■ **WHAT THE TASK ASKS**
Copy out the entries exactly. Print them in full.

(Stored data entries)
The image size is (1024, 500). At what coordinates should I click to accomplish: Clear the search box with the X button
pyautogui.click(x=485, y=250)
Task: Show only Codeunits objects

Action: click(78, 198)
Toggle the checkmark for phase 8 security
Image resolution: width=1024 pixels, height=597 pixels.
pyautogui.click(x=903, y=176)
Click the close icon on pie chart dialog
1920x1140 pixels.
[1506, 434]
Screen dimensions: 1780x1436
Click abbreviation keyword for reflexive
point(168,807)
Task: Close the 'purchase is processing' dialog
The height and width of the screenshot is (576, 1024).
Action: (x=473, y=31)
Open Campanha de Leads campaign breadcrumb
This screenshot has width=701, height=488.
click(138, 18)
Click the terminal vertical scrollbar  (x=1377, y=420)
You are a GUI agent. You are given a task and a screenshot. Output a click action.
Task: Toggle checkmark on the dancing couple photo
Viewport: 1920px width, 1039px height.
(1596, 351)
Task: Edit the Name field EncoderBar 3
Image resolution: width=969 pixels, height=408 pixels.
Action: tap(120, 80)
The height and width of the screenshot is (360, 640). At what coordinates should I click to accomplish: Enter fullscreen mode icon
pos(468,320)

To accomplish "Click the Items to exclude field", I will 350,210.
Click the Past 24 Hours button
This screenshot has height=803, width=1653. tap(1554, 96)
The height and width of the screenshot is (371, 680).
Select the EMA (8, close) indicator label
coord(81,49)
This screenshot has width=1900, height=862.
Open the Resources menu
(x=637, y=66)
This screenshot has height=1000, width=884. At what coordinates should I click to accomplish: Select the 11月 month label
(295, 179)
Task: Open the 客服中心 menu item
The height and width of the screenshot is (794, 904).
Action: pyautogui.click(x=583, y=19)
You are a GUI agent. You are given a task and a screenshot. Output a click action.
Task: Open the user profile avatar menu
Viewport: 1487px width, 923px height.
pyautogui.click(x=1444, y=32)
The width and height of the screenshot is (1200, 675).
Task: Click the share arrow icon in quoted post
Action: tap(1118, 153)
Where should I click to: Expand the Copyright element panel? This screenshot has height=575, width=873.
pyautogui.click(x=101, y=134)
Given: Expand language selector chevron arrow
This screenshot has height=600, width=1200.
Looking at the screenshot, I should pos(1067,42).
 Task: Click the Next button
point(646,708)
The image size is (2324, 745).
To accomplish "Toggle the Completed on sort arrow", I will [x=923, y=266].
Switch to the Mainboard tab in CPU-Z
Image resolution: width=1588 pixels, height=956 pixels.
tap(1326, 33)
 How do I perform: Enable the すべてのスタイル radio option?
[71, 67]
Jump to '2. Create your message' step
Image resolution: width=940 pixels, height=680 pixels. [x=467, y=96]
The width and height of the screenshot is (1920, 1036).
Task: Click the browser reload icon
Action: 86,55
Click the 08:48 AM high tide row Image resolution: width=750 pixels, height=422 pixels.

■ **RESPONSE TO THE TASK**
The image size is (1024, 500). At what coordinates should I click to accomplish: Clear the search box with the X button
pyautogui.click(x=485, y=250)
Task: Show only Codeunits objects

Action: click(78, 198)
Toggle the checkmark for phase 8 security
Image resolution: width=1024 pixels, height=597 pixels.
pyautogui.click(x=903, y=176)
Click the close icon on pie chart dialog
1920x1140 pixels.
[1506, 434]
Screen dimensions: 1780x1436
Click abbreviation keyword for reflexive
point(168,807)
Task: Close the 'purchase is processing' dialog
The height and width of the screenshot is (576, 1024).
Action: (x=473, y=31)
Open Campanha de Leads campaign breadcrumb
This screenshot has width=701, height=488.
click(138, 18)
Click the terminal vertical scrollbar  (x=1377, y=420)
You are a GUI agent. You are given a task and a screenshot. Output a click action.
Task: Toggle checkmark on the dancing couple photo
Viewport: 1920px width, 1039px height.
(1596, 351)
Task: Edit the Name field EncoderBar 3
Image resolution: width=969 pixels, height=408 pixels.
Action: tap(120, 80)
The height and width of the screenshot is (360, 640). At what coordinates should I click to accomplish: Enter fullscreen mode icon
pos(468,320)

To accomplish "Click the Items to exclude field", I will 350,210.
Click the Past 24 Hours button
This screenshot has height=803, width=1653. tap(1554, 96)
The height and width of the screenshot is (371, 680).
Select the EMA (8, close) indicator label
coord(81,49)
This screenshot has width=1900, height=862.
Open the Resources menu
(x=637, y=66)
This screenshot has height=1000, width=884. At what coordinates should I click to accomplish: Select the 11月 month label
(295, 179)
Task: Open the 客服中心 menu item
The height and width of the screenshot is (794, 904).
Action: pyautogui.click(x=583, y=19)
You are a GUI agent. You are given a task and a screenshot. Output a click action.
Task: Open the user profile avatar menu
Viewport: 1487px width, 923px height.
pyautogui.click(x=1444, y=32)
The width and height of the screenshot is (1200, 675).
Task: Click the share arrow icon in quoted post
Action: tap(1118, 153)
Where should I click to: Expand the Copyright element panel? This screenshot has height=575, width=873.
pyautogui.click(x=101, y=134)
Given: Expand language selector chevron arrow
This screenshot has height=600, width=1200.
Looking at the screenshot, I should pos(1067,42).
 Task: Click the Next button
point(646,708)
The image size is (2324, 745).
To accomplish "Toggle the Completed on sort arrow", I will [x=923, y=266].
Switch to the Mainboard tab in CPU-Z
Image resolution: width=1588 pixels, height=956 pixels.
tap(1326, 33)
 How do I perform: Enable the すべてのスタイル radio option?
[71, 67]
Jump to '2. Create your message' step
Image resolution: width=940 pixels, height=680 pixels. [x=467, y=96]
The width and height of the screenshot is (1920, 1036).
Task: Click the browser reload icon
Action: 86,55
Click the 08:48 AM high tide row Image resolution: width=750 pixels, height=422 pixels.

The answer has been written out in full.